Millions of Americans have gained access to health insurance in the wake of the Patient Protection and Affordable Care Act's coverage mandate, but issues still linger for many of those people. Among the problems people may experience even after getting coverage is that they don't really have a strong understanding of what they're buying, and that, in turn, can create major issues.
Indeed, a recent poll of Texans about the ins and outs of health insurance found that 1 in 4 respondents felt as though they didn't have a firm grasp of basic health insurance terms like "provider network," and "premium," according to a study from the Episcopal Health Foundation and the Baker Institute for Public Policy at Rice University. This was particularly true of consumers who had lower incomes, still didn't have insurance, or were Hispanic.
"This research shows that understanding the key parts of a health insurance plan can be tough, especially for the uninsured," said Elena Marks, president and CEO of the EHF, and a nonresident health policy fellow at the Baker Institute. "These numbers illustrate the continuing need to offer education and outreach targeting the uninsured so they can better understand their health insurance options."
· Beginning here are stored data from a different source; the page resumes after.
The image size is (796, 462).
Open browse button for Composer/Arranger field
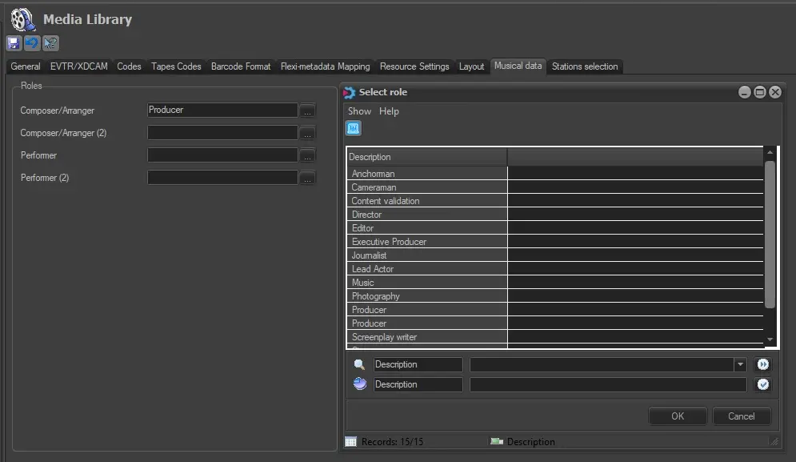(307, 110)
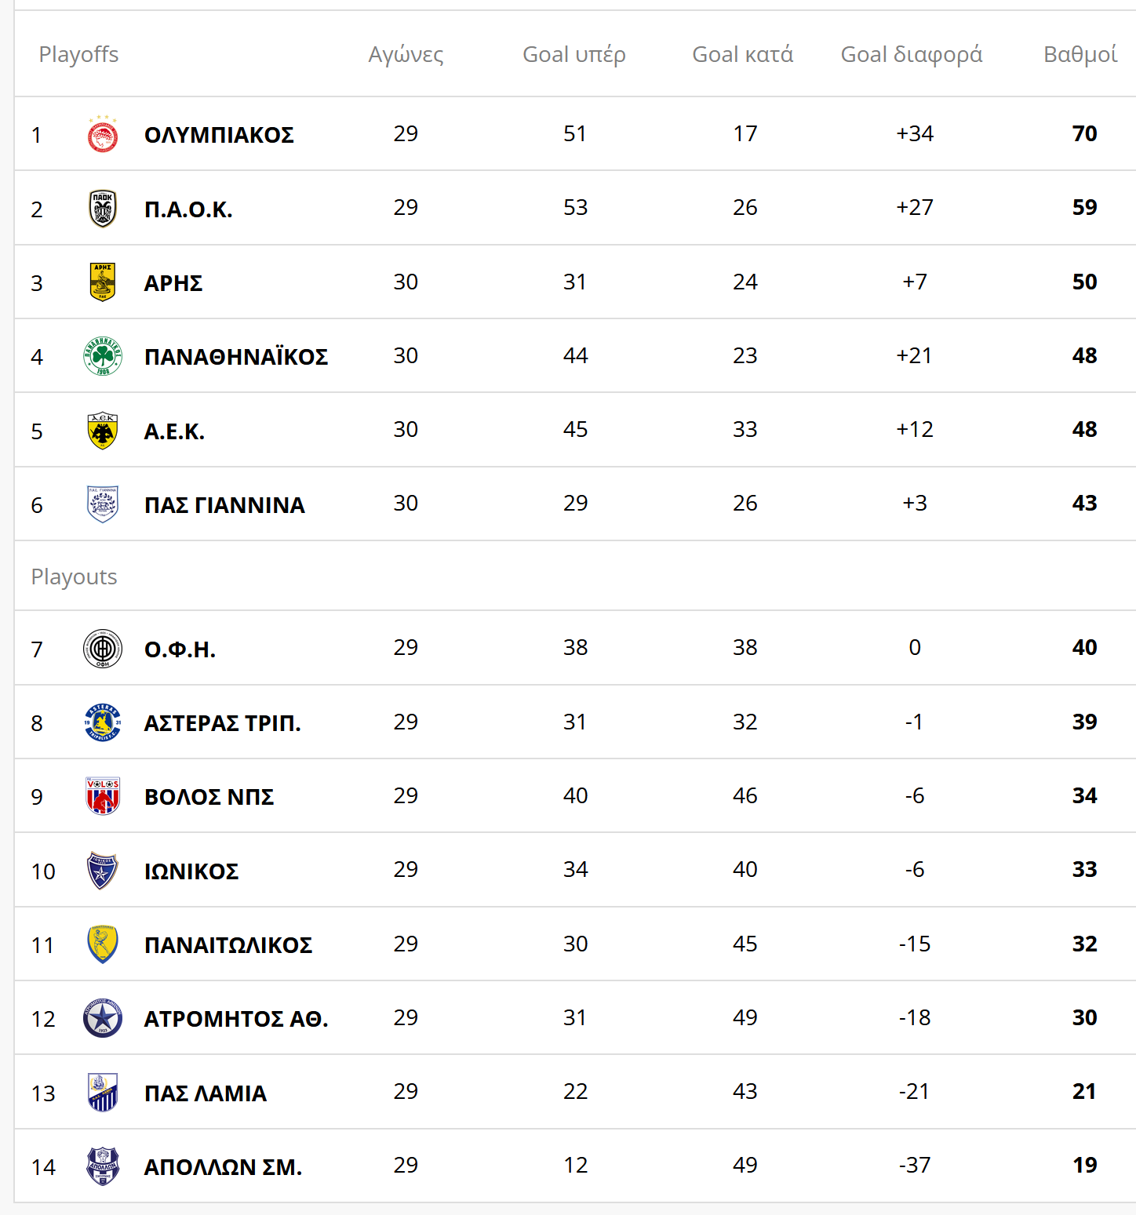Select the Atromitos blue star logo
This screenshot has height=1215, width=1136.
tap(103, 1018)
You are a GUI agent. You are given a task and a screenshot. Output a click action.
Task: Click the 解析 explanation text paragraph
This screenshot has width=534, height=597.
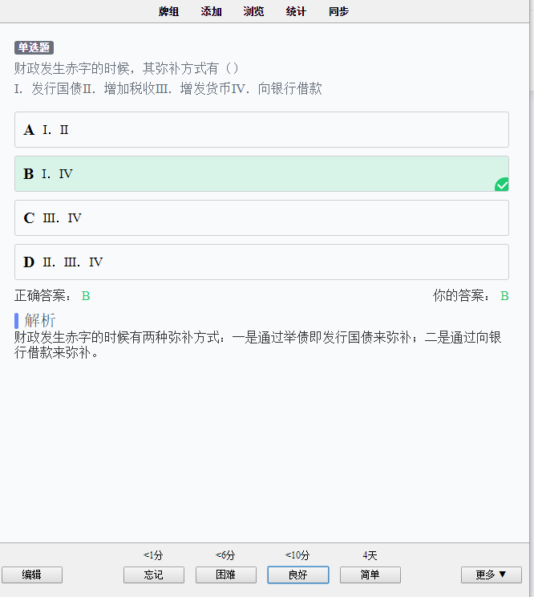point(258,345)
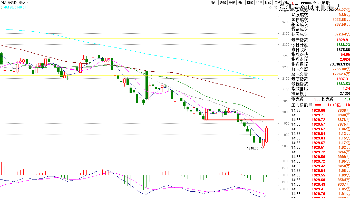Click the 叠加 overlay button
This screenshot has width=350, height=198.
223,2
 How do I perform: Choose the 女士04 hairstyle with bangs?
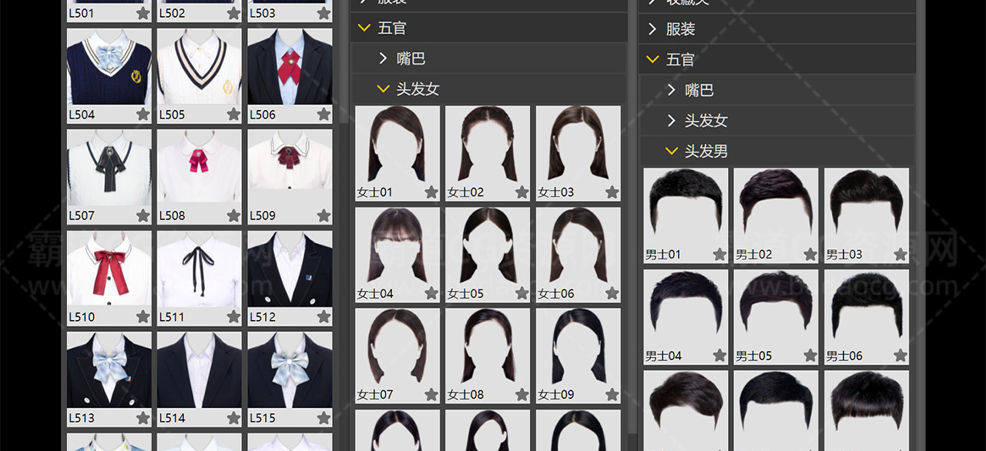pyautogui.click(x=397, y=248)
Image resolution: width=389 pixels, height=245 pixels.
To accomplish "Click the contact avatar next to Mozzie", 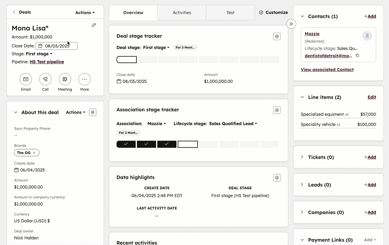I will tap(367, 36).
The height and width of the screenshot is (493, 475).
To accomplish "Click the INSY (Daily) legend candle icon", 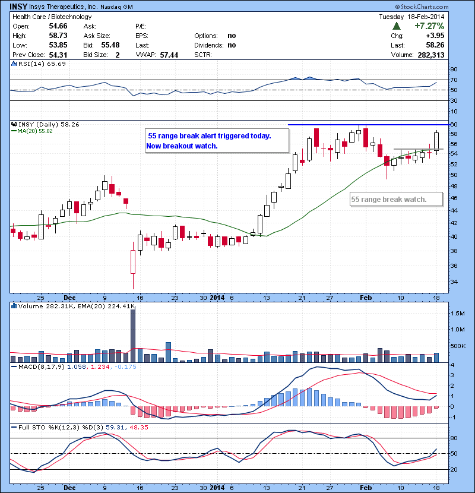I will point(14,125).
A closer look at the numbers
Further, about half of those who still don't have insurance were unable to identify five of the seven basic health insurance terms given to them, and while it may not be surprising, the lack of confidence that they could identify those terms was roughly double that of people who did have health insurance, the report said. Along similar lines, more than 2 in 5 Hispanic respondents said they had a lack of understanding for all those terms, well above that of other races, which is a problem in Texas because of what a huge minority Hispanics comprise.
Consumers seemed to struggle most when it came to understanding health insurance terms as they related to the cost of coverage and care, the report said. For instance, about 1 in 4 people surveyed said they didn't understand terms like "premium," "deductible," and "co-payment," the report said. More than 1 in 3 felt the same way about "maximum out of pocket expenses," and nearly half said they didn't understand "co-insurance." Further, 3 in 10 said they weren't sure they knew what "provider network" and "covered services" meant.
Marks noted that these difficulties applied to consumers both with and without health insurance themselves, which may be problematic as more costs are shifted onto consumers and away from the businesses that get them their insurance, the report said. Likewise, that issue will also necessarily extend to consumers who buy coverage on their own through federal exchanges.
For these reasons, the more health insurers can do to help people understand the ins and outs of coverage and what even basic terms mean, the better off both they and their policyholders are likely to be in the future.